Instructions for the task – Rewrite the rows from the line with "This screenshot has" up to and including the line with "(16, 1051).", putting "Find" in place of "Identify" and keeping everything else the same. Omit the pictures from your answer.

Extracted material –
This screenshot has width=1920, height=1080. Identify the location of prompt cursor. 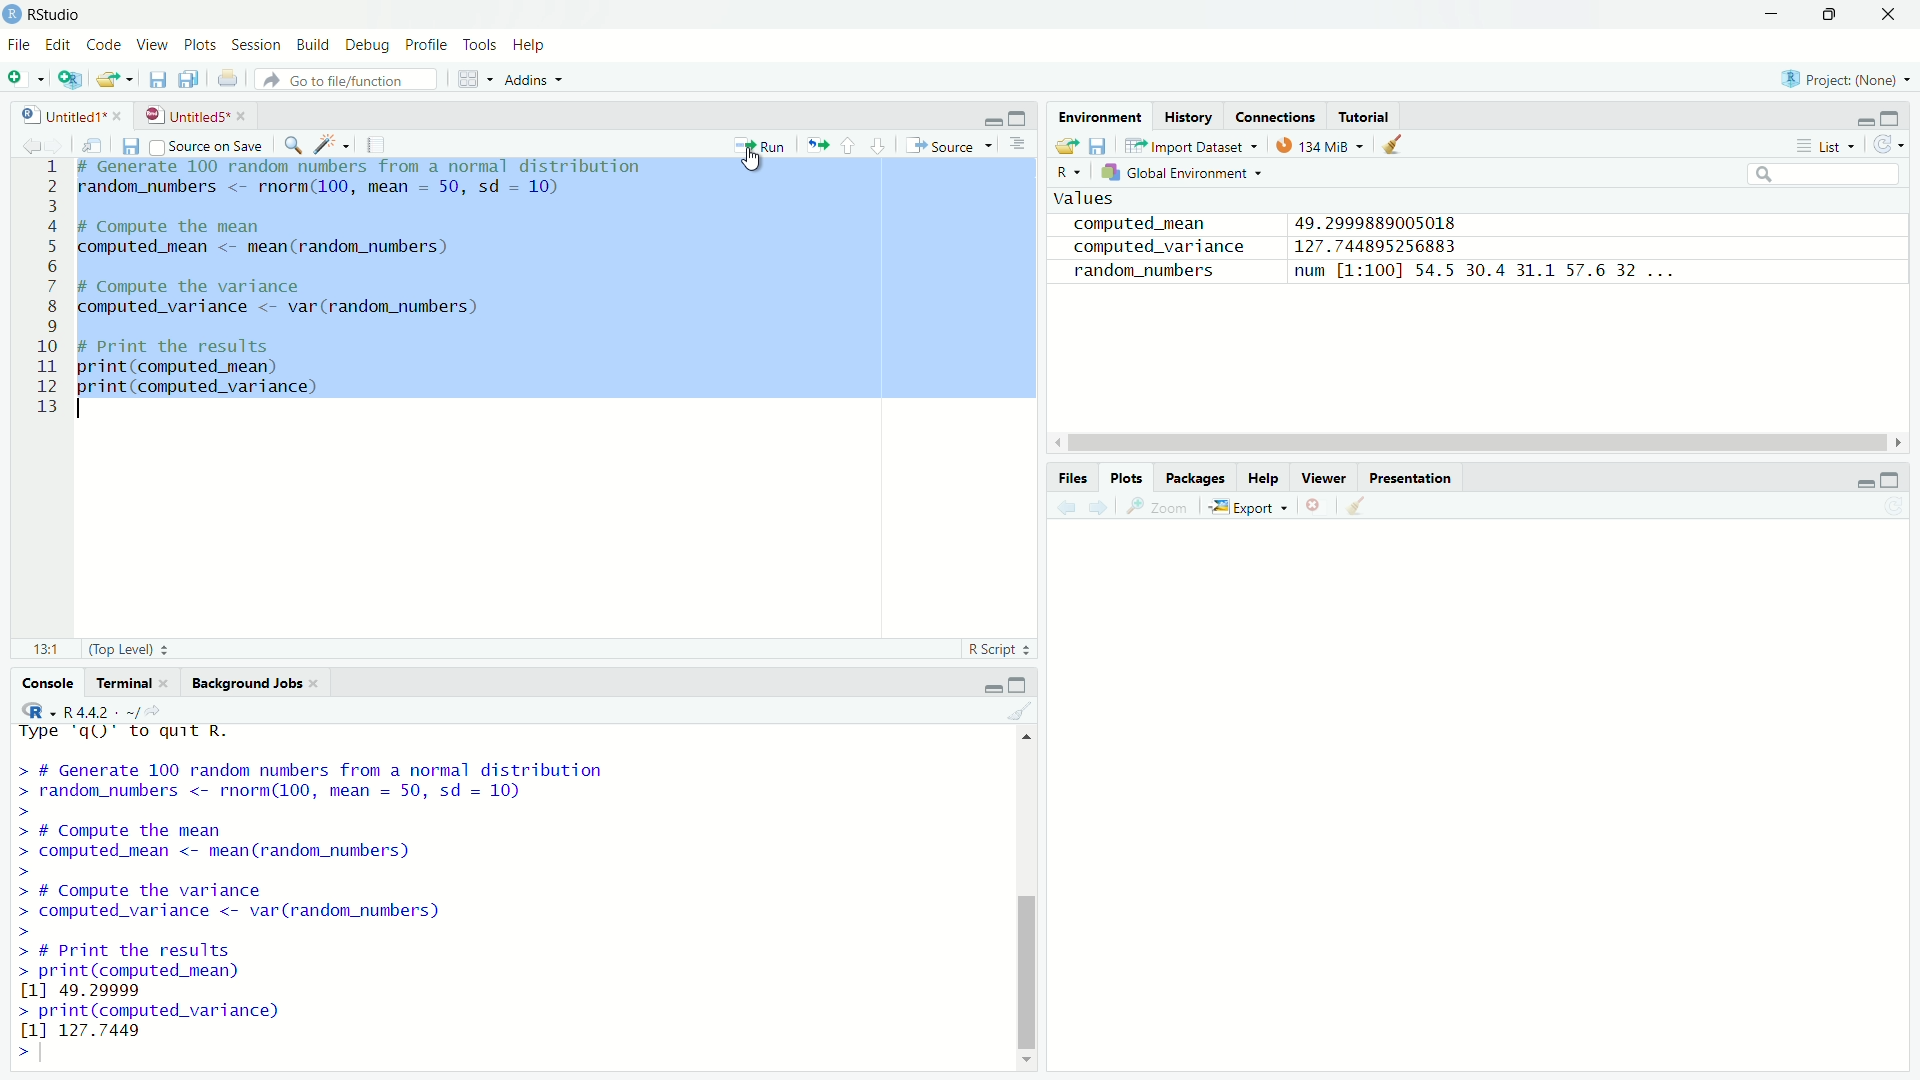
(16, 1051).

* * *

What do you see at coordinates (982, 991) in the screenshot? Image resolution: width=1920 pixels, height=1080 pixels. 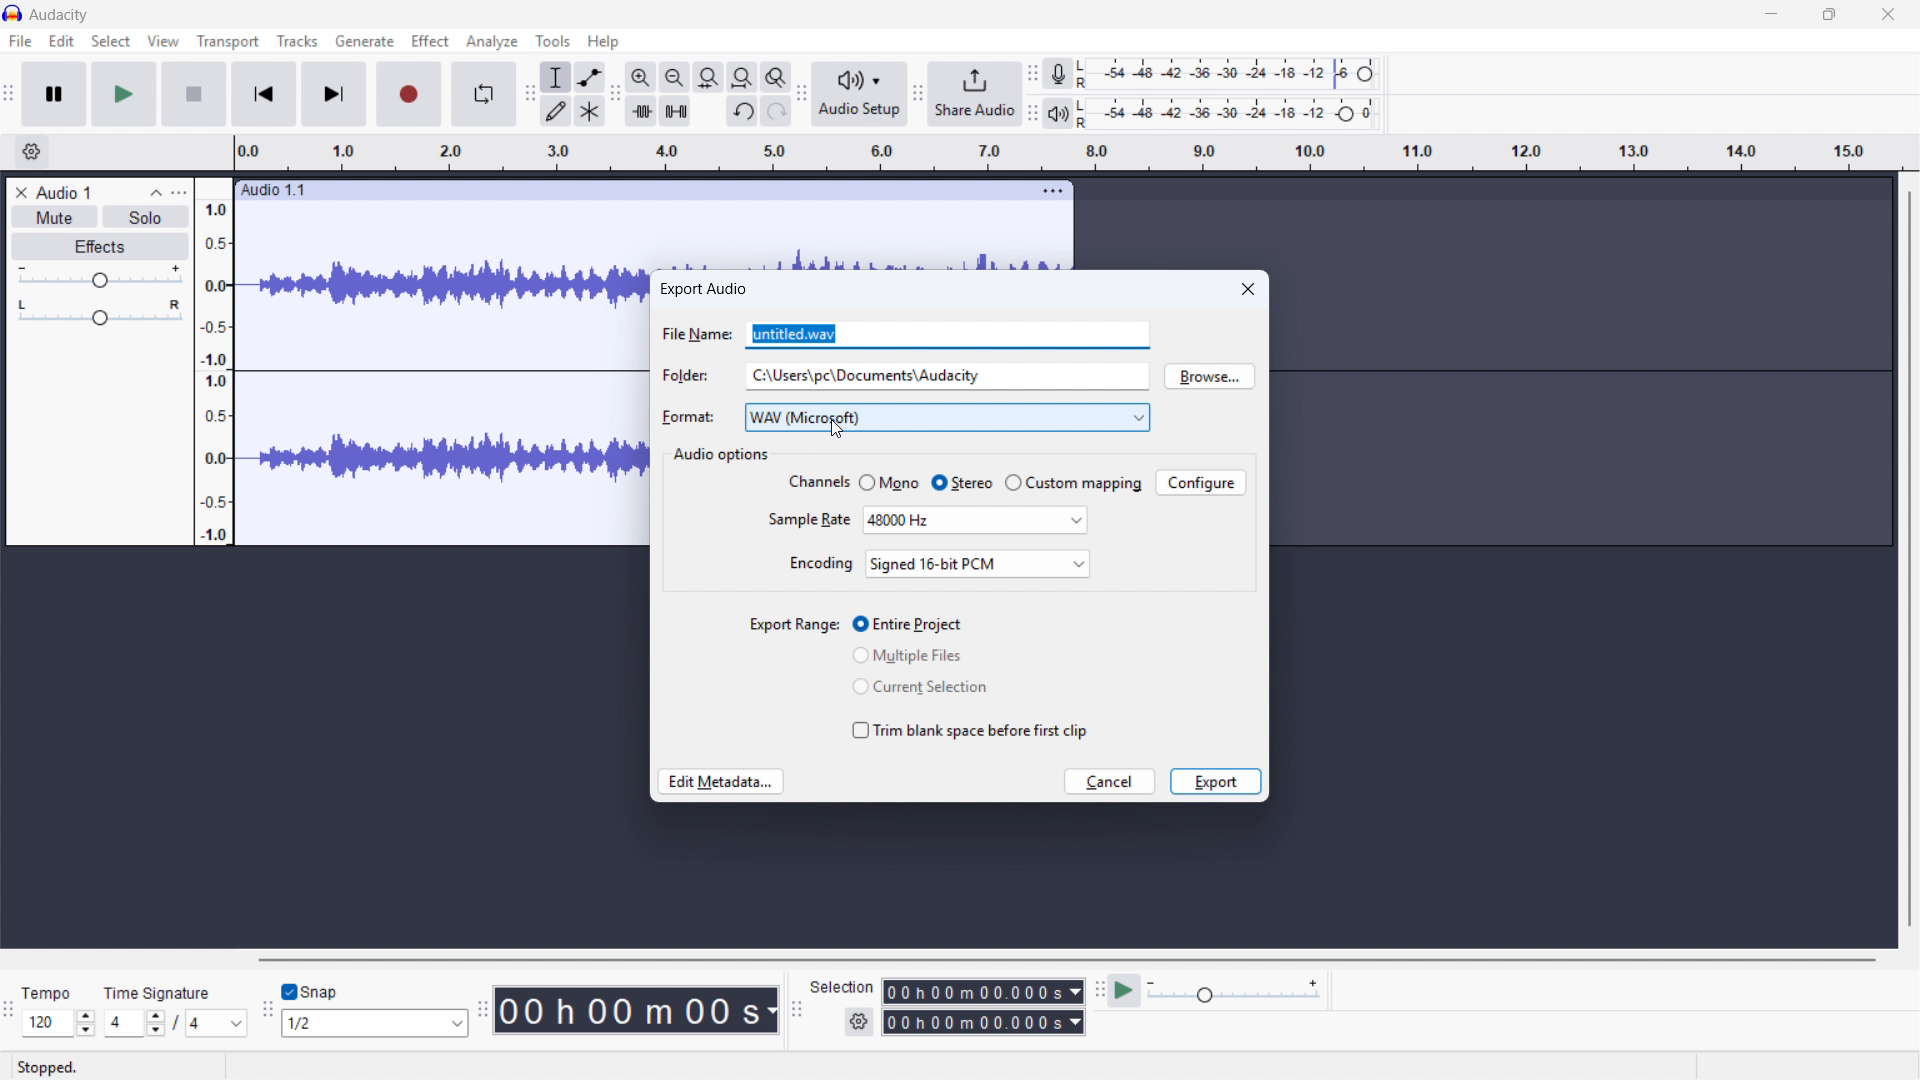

==

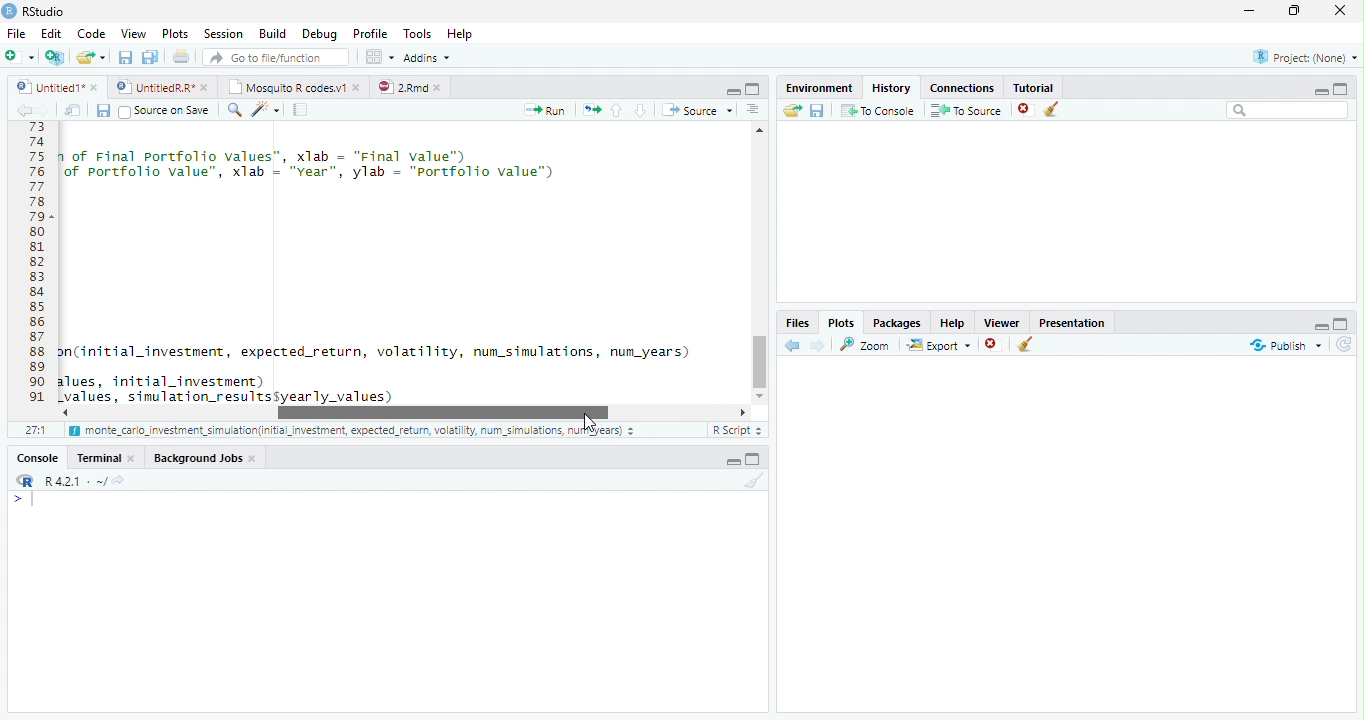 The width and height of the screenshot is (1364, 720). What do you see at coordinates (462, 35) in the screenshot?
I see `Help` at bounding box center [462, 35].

Response below –
This screenshot has width=1920, height=1080. Find the location of prompt cursor. 
(16, 1051).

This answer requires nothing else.